Alors que l’issue approche, les cheminots tentent le tout pour le tout pour interrompre ce processus. « Les candidats aux régionales et le futur conseil régional peuvent décider de tout arrêter, et c’est ce que nous demandons, espère Frédéric Michel, secrétaire régional en Paca du syndicat Sud-Rail. Les trains doivent rester un service public, et ce processus risque aussi de faire augmenter les prix. ».

Et d’ajouter : « Certes le train est en marche, mais il est encore temps de tirer la sonnette d’alarme. Il n’y a pas de fatalité en la matière. On nous dit qu’on ne peut pas faire autrement en vertu de la réglementation européenne. Mais c’est faux. Le règlement européen prévoit la possibilité d’une dérogation dans l’appel d’offres pour l’attribuer directement à un opérateur qui pourrait être la SNCF. »
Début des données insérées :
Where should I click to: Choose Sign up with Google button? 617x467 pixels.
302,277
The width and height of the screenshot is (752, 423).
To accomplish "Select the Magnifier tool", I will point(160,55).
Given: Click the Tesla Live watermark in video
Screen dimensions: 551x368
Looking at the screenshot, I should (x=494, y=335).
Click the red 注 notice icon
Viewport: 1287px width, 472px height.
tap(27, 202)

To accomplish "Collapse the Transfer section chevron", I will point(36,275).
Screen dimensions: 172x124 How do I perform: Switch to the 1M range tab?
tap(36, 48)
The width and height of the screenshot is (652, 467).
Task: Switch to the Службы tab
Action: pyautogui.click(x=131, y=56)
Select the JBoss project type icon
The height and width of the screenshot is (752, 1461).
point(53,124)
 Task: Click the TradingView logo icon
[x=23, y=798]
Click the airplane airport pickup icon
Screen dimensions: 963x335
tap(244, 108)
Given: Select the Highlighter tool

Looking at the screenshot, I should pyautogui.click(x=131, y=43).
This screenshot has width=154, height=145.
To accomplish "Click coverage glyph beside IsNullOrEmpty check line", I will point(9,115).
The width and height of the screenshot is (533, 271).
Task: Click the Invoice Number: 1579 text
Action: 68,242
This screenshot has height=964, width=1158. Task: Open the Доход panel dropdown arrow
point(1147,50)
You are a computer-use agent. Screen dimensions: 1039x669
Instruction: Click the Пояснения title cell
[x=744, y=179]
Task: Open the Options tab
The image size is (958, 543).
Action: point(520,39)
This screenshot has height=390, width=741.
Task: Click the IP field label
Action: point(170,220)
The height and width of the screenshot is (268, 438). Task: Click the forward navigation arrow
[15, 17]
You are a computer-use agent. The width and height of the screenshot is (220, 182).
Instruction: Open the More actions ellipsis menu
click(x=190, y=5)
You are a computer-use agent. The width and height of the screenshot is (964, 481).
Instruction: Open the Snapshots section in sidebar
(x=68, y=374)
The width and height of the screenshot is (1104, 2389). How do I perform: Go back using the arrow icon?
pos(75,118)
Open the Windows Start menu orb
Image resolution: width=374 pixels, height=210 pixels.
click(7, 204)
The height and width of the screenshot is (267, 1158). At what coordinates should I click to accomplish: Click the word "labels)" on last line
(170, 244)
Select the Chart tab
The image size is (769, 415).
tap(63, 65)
Des prises de position divergentes

Un avis partagé par la liste de gauche aux régionales, qui affirme vouloir tout stopper en cas d’élection. « Rien n’a été engagé, lance Capucine Edou, tête de liste dans les Bouches-du-Rhône. Il n’y a eu aucune notification de l’appel d’offres. Il n’y a pas d’urgence à le lancer. La commission européenne impose la date de 2023. On n’y est pas et il ne faut pas se précipiter. La mise en concurrence n’est pas pour nous la solution : la question des transports doit rester une question de service public ! »

Du côté du RN, en tête des intentions de vote au premier tour selon les derniers sondages, on se veut plus mesuré. « On ne stoppera pas l’appel d’offres, affirme Franck Allisio, porte-parole de Thierry Mariani pour ses régionales. La refuser, ce serait par pur principe idéologique. On va refaire le tour des offres qui nous sont proposées et si celle qui apparaît à tous égards la meilleure, surtout en termes de service pour l’usager, on la choisira… Y compris si c’est la SNCF ! »

« Cette décision était notamment guidée par le très mauvais service rendu en 2016, se défend de son côté Renaud Muselier, par la voix de son entourage. Aujourd’hui, nous avons considérablement amélioré la qualité du service, et c’est en partie grâce au lancement de ce processus. » Et le président sortant ne compte visiblement pas en rester là. Dans son programme annoncé ce lundi, le candidat LR à sa succession propose, en cas de réélection, d’ouvrir une nouvelle ligne à la concurrence : celle qui relie actuellement Marseille à Briançon.